If you have never used H2O before, refer to the quick start guide for additional instructions on how to run H2O: Getting Started From a Downloaded Zip File.

Interested users can find details on the math behind K Means at: K-Means.


Quick Start Video


Getting Started

This tutorial uses a publicly available data set that can be found at http://archive.ics.uci.edu/ml/datasets/seeds

The data are composed of 210 observations, 7 attributes, and an priori grouping assignment. All data are positively valued and continuous. Before modeling, parse data into H2O:

  1. From the drop-down Data menu, select Upload and use the helper to upload data.
  2. On the “Request Parse” page that appears, check the “header” checkbox if the first row of the data set is a header. No other changes are required.
  3. Click Submit. Parsing data into H2O generates a .hex key of the form “data name.hex”
../_images/KMparse.png

Building a Model

  1. Once data are parsed, a horizontal menu appears at the top of the screen that displays “Build model using ... ”. Select K Means here, or go to the drop-down Model menu and select K-Means.
  2. In the “source” field, enter the .hex key associated with the data set.
  3. Specify a value for “k.” For this dataset, use 3.
  4. Check the “normalize” checkbox to normalize data, but this is not required for this example.
  5. Select an option from the “Initialization” drop-down list.
    • Plus Plus initialization chooses one initial center at random and weights the random selection of subsequent centers so that points furthest from the first center are more likely to be chosen.
    • Furthest initialization chooses one initial center at random, and then chooses the next center to be the point furthest away in terms of Euclidean distance.
    • The default (“None”) results in K initial centers being chosen independently at random.
  6. Enter a “Max Iter” (short for maximum iterations) value to specify the maximum number of iterations the algorithm processes.
  7. Select the columns of attributes that should be used in defining the clusters in the “Cols” section. In this example, all columns except column 7 (the a priori known clusters for this particular set) are selected.
  8. Click Submit.
../_images/KMrequest.png

K-Means Output

The output is a matrix of the cluster assignments and the coordinates of the cluster centers (in terms of the originally selected attributes). Your cluster centers may differ slightly. K-Means randomly chooses starting points and converges on optimal centroids. The cluster number is arbitrary and should be thought of as a factor.

../_images/KMinspect.png

K-means Next Steps

For more information about the model, select K-Means from the drop-down Score menu. Specify the K-Means model key and the .hex key for the original data set.
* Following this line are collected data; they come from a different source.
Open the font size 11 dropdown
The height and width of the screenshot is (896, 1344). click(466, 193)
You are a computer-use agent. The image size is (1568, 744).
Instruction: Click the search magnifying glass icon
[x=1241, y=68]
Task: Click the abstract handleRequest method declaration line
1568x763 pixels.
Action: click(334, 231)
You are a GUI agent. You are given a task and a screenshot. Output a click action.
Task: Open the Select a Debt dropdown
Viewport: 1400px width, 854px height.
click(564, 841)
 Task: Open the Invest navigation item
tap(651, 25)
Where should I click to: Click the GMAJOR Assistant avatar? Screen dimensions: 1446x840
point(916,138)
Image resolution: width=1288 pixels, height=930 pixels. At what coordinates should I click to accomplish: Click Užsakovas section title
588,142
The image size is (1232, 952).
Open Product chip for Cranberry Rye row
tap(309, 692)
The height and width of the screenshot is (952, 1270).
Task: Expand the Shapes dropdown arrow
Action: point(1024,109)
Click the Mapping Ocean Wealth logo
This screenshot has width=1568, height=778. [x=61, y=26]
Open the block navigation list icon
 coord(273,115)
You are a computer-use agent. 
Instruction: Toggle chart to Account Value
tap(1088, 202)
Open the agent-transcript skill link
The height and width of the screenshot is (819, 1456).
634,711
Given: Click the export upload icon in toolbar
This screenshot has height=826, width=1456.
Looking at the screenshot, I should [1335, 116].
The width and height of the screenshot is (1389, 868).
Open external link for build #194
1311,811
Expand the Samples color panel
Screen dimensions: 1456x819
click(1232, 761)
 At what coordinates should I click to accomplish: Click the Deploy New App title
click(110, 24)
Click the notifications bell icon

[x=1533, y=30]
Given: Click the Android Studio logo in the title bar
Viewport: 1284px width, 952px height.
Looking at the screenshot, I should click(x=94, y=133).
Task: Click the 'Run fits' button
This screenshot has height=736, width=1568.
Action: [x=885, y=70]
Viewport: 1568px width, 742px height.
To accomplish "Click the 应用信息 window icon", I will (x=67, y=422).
The output that displays when you click Submit is the number of rows assigned to each cluster and the squared error per cluster.

../_images/KMscore.png

K-means Apply

To generate a prediction (assign the observations in a data set to a cluster), select K-means Apply from the drop-down Score menu. Specify the model and the .hex key for the data, then click Submit.

In the following example, cluster assignments have been generated for the original data. Because the data have been sufficiently well researched, the ideal cluster assignments were known in advance. Comparing known clusters with predicted clusters demonstrated that this K-Means model classifies with a less than 10% error rate.

../_images/KMapply.png